For this exercise, I need to calculate all possible numbers that satisfy the eleven test. The eleven test is a generalisation of the following:
Let $a_1, a_2, a_3$ be numbers. Then it should hold that $a_1 + 2a_2 + 3a_3 (\text{mod } 11)=0$
I tried fixing one number and then going on, but that did not work for me:
Let $k$ be a number and let $k:=3a_3$. Therefore, $a_1+2a_2 (\text{mod } 11)=11-k$. But then what? I can fix $l := 2a_2$, then $a_1=11-k-l$.
If you want to achieve $$\sum_{k=1}^rka_k=0\mod 11$$ choose $a_2, a_3 \dots a_r$ arbitrarily and let $$\sum_{k=2}^{r}ka_k=a\mod 11$$
Then $a_1=11-a \mod 11$.
Well, I unfortunately don’t read Dutch, but the elfproef seems to be a rough check that a Dutch account number is valid. You take your nine-digit account number, $d_9d_8d_7\dots d_2d_1$ and calculate $\sum_jjd_j$ modulo $11$. If the result is nonzero, your supposed account number wasn’t valid.
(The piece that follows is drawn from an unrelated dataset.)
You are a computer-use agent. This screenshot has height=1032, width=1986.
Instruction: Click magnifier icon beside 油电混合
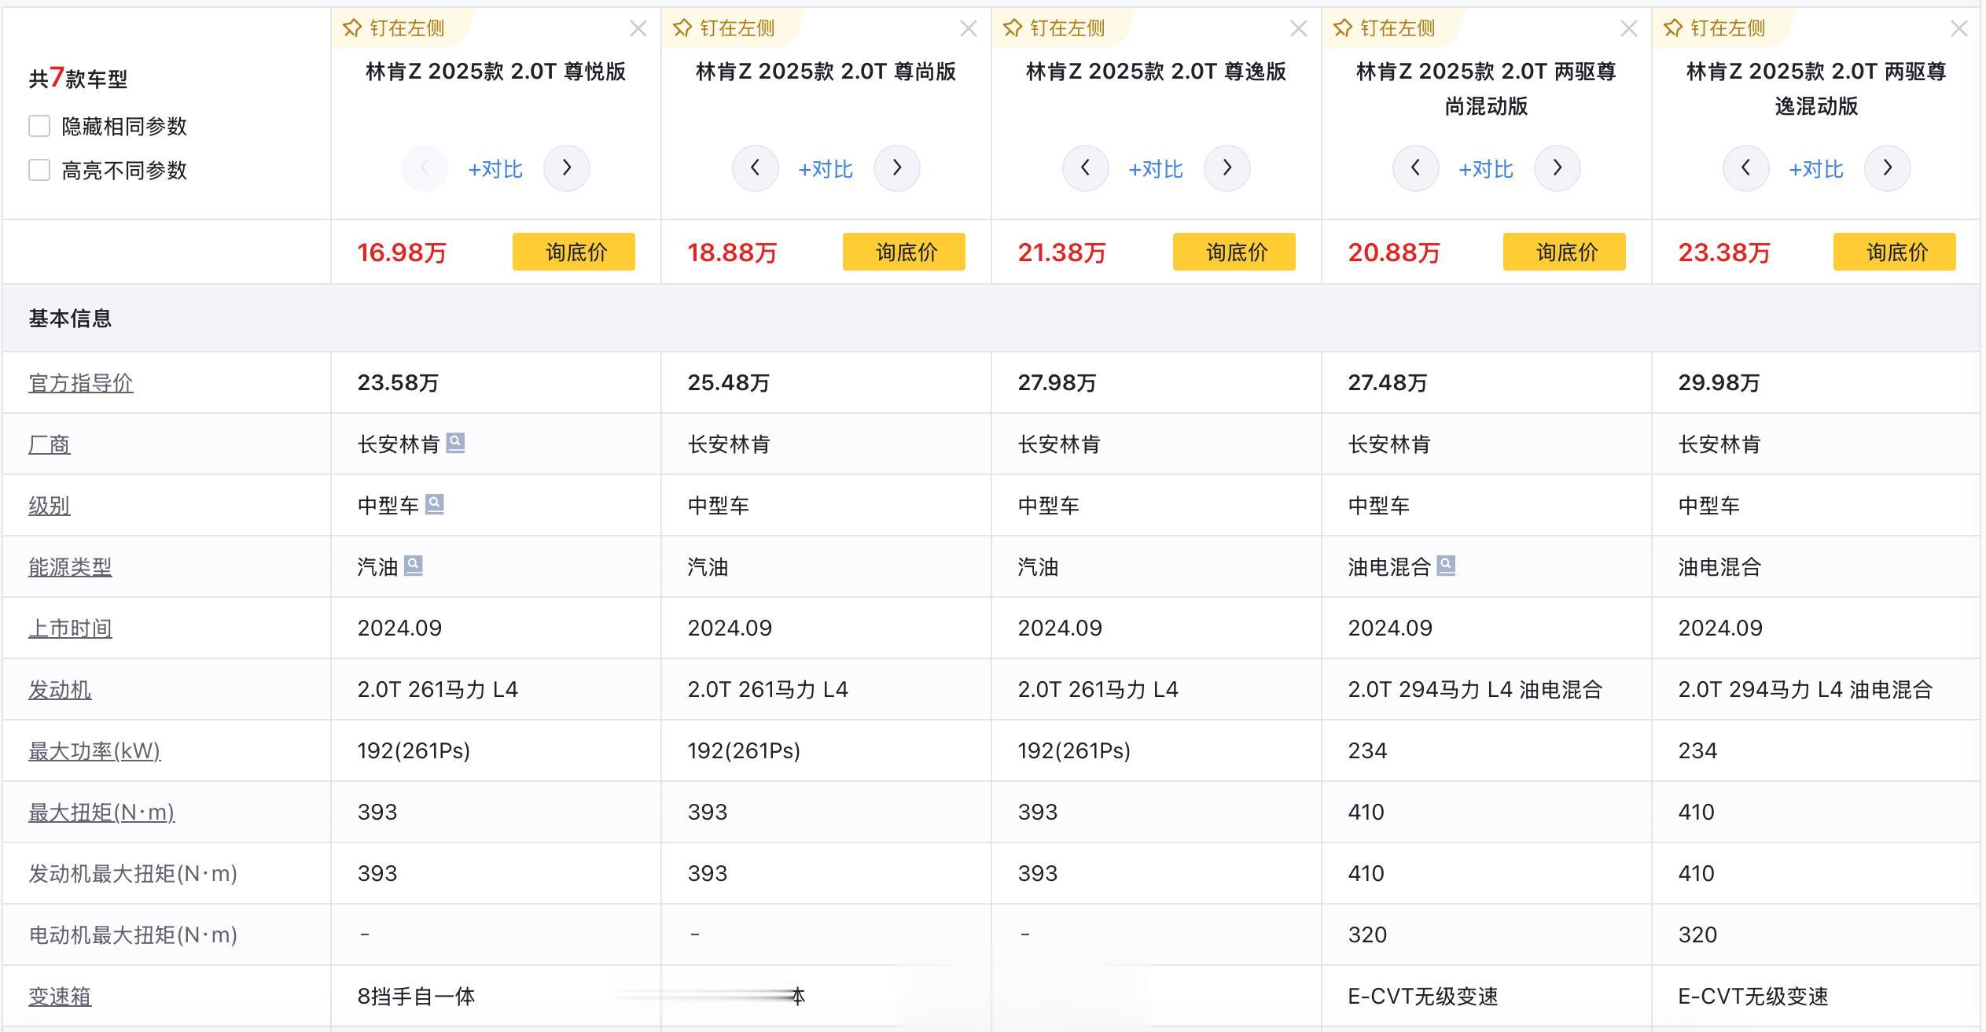pos(1446,566)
So you might as well let the first eight digits $d_9,d_8,\dots d_2$ be arbitrary, calculate the modulo-11 sum above but omitting the $d_1$-term, to get a number $S$ with $0\le S\le10$. Now you want your $d_1$ to be the negative of this, modulo $11$, in other words zero if $S=0$, otherwise $11-S$, and you’re out of luck if $S=1$. So this special case has to be avoided, but I’ll leave that for you to figure out.